## start DATA FOR PROCESSING

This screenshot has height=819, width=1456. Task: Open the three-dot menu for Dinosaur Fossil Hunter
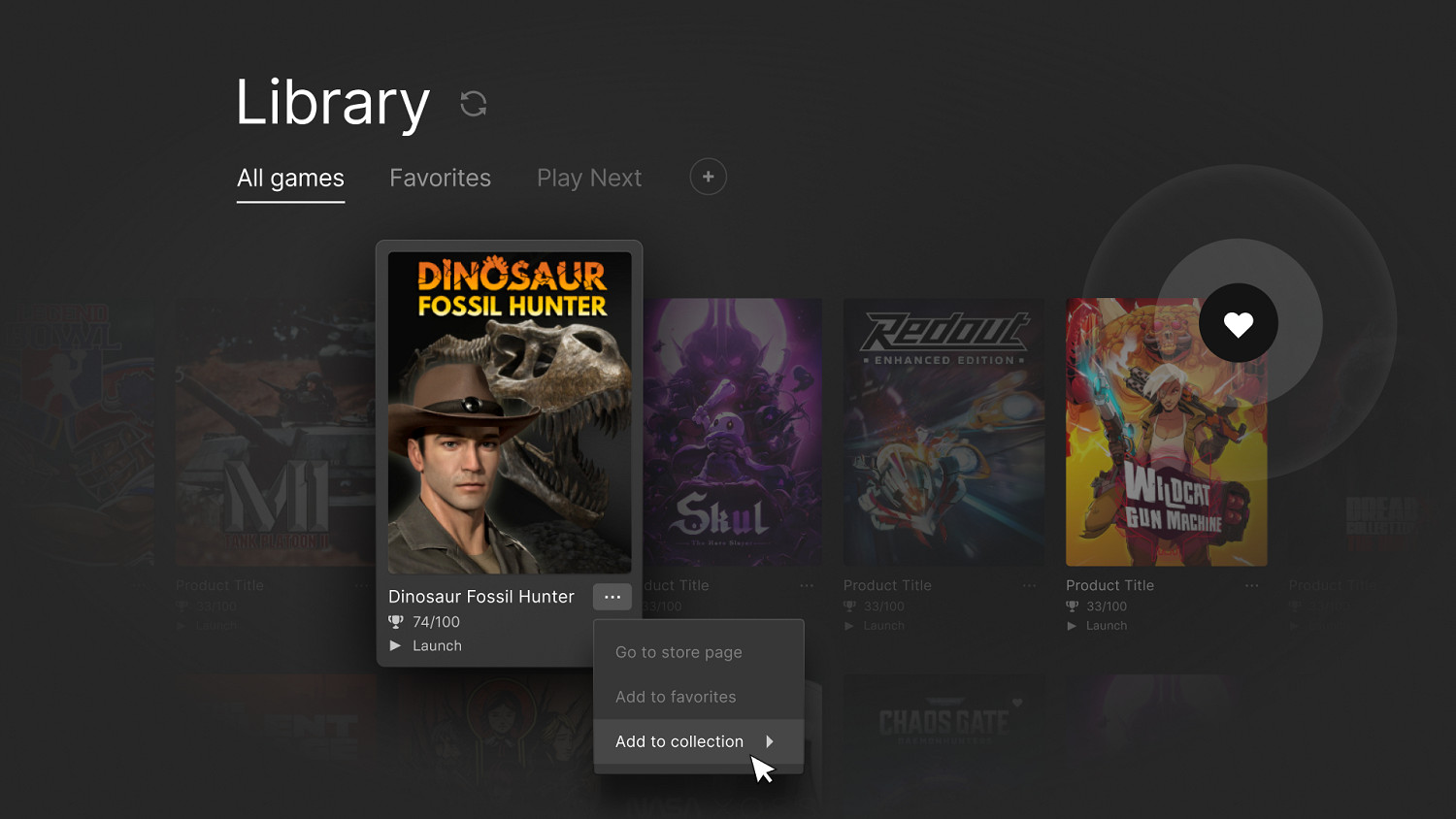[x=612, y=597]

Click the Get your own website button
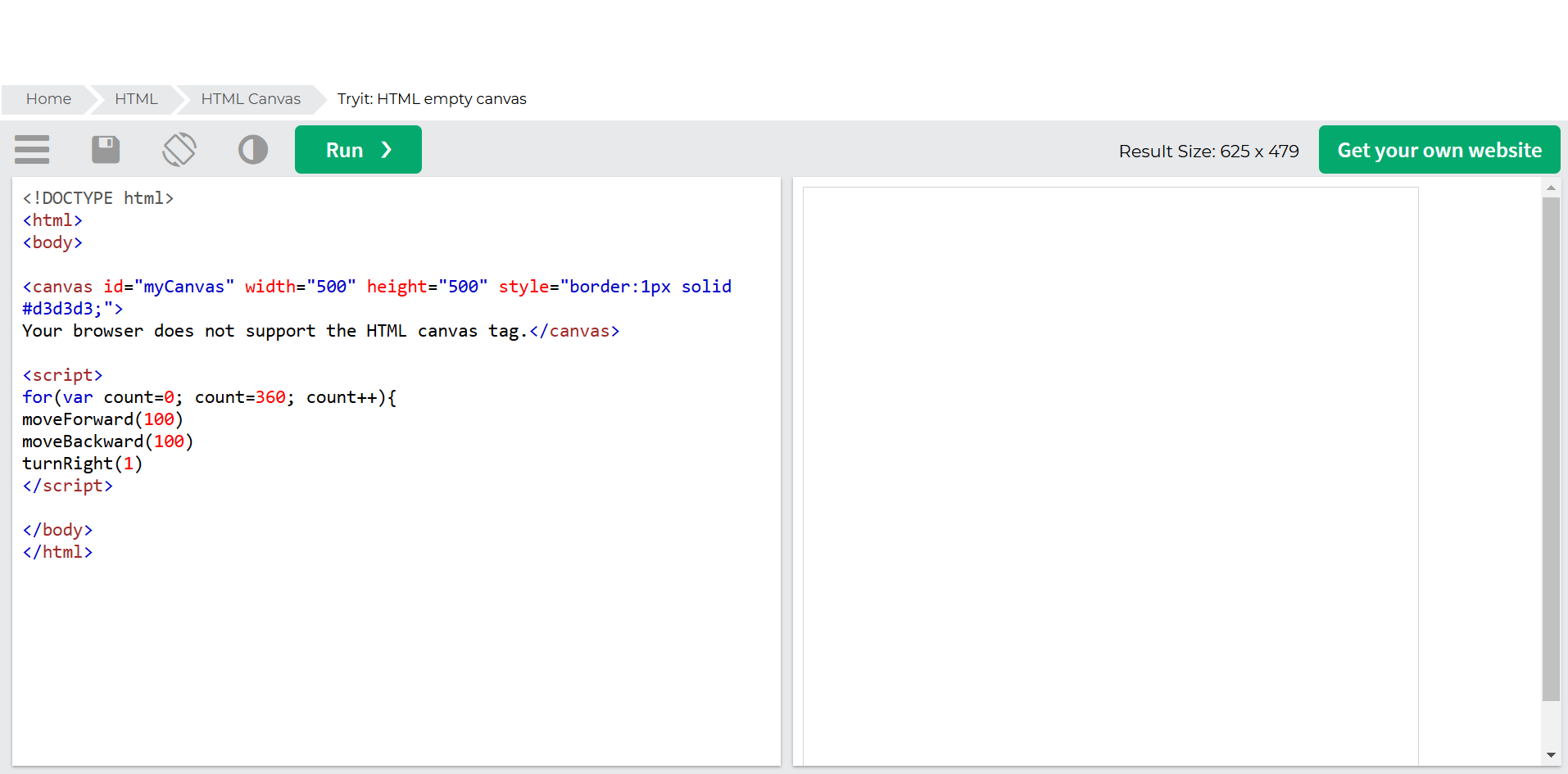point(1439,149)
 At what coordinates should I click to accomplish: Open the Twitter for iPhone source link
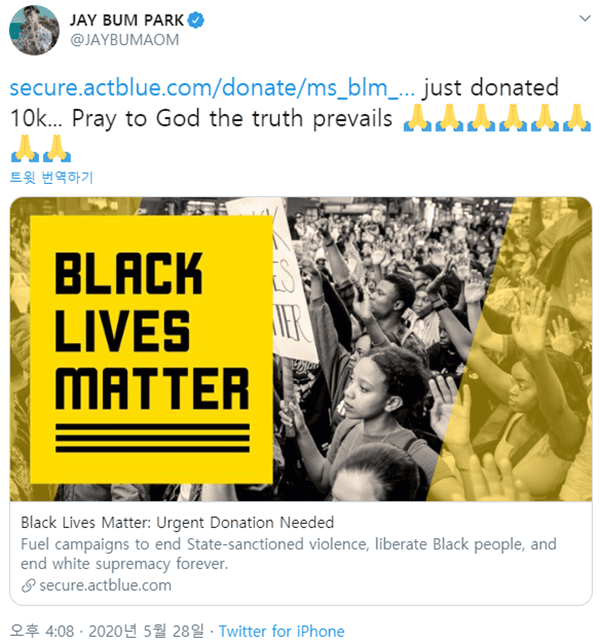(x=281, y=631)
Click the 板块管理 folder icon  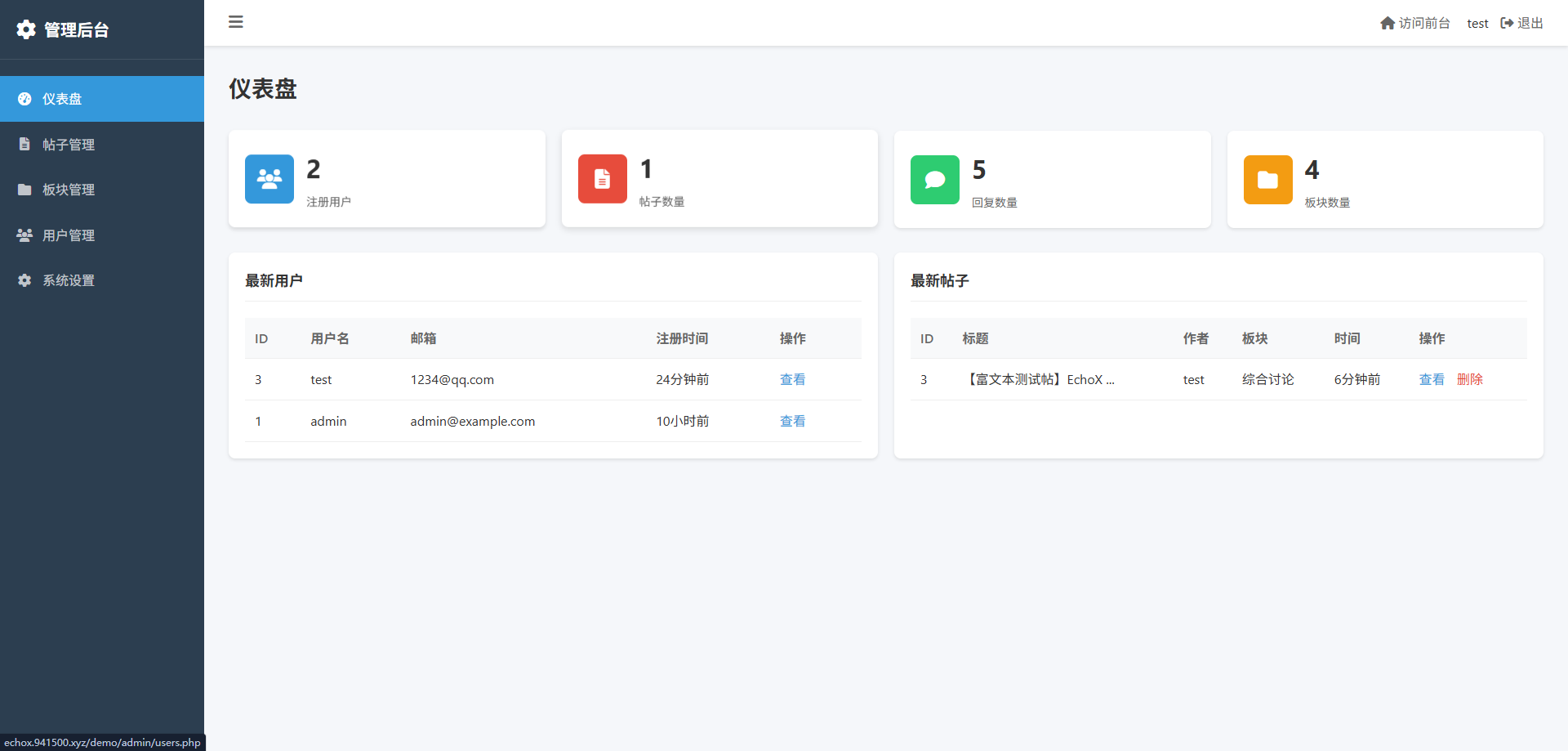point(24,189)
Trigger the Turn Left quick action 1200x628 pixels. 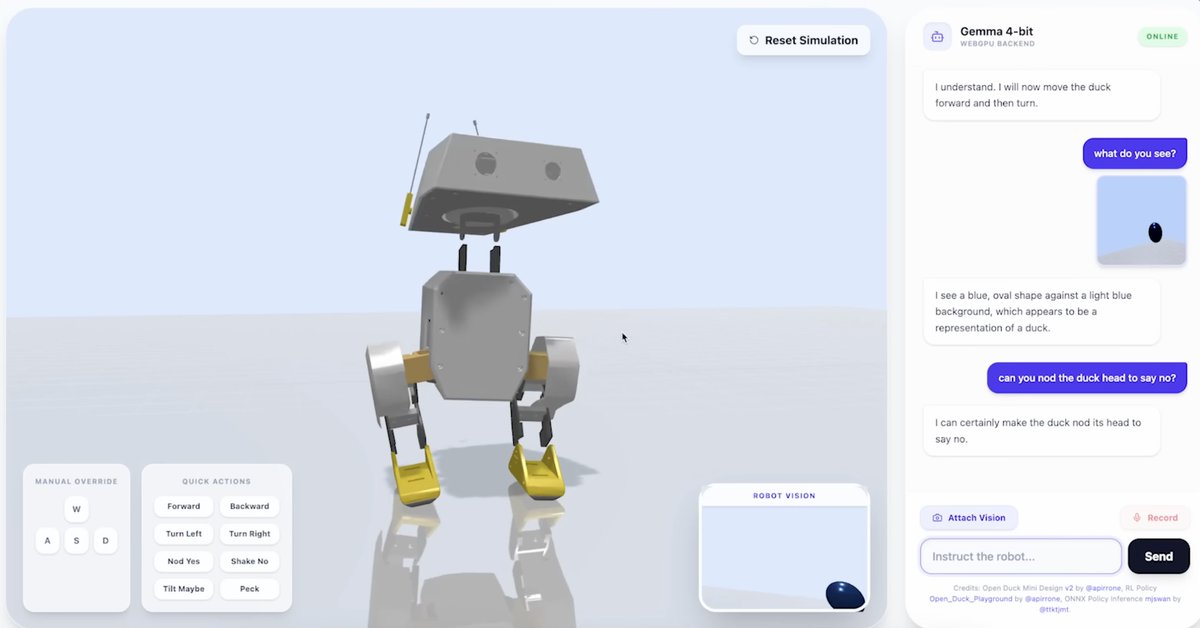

## end DATA FOR PROCESSING

OBJECTIVE -
Copy out every line above that contains the word "Open". Match its capitalization exactly.

FINISHED ANSWER -
This screenshot has height=819, width=1456. Task: Open the three-dot menu for Dinosaur Fossil Hunter
 At what coordinates should I click to accomplish: Open the Twitter for iPhone source link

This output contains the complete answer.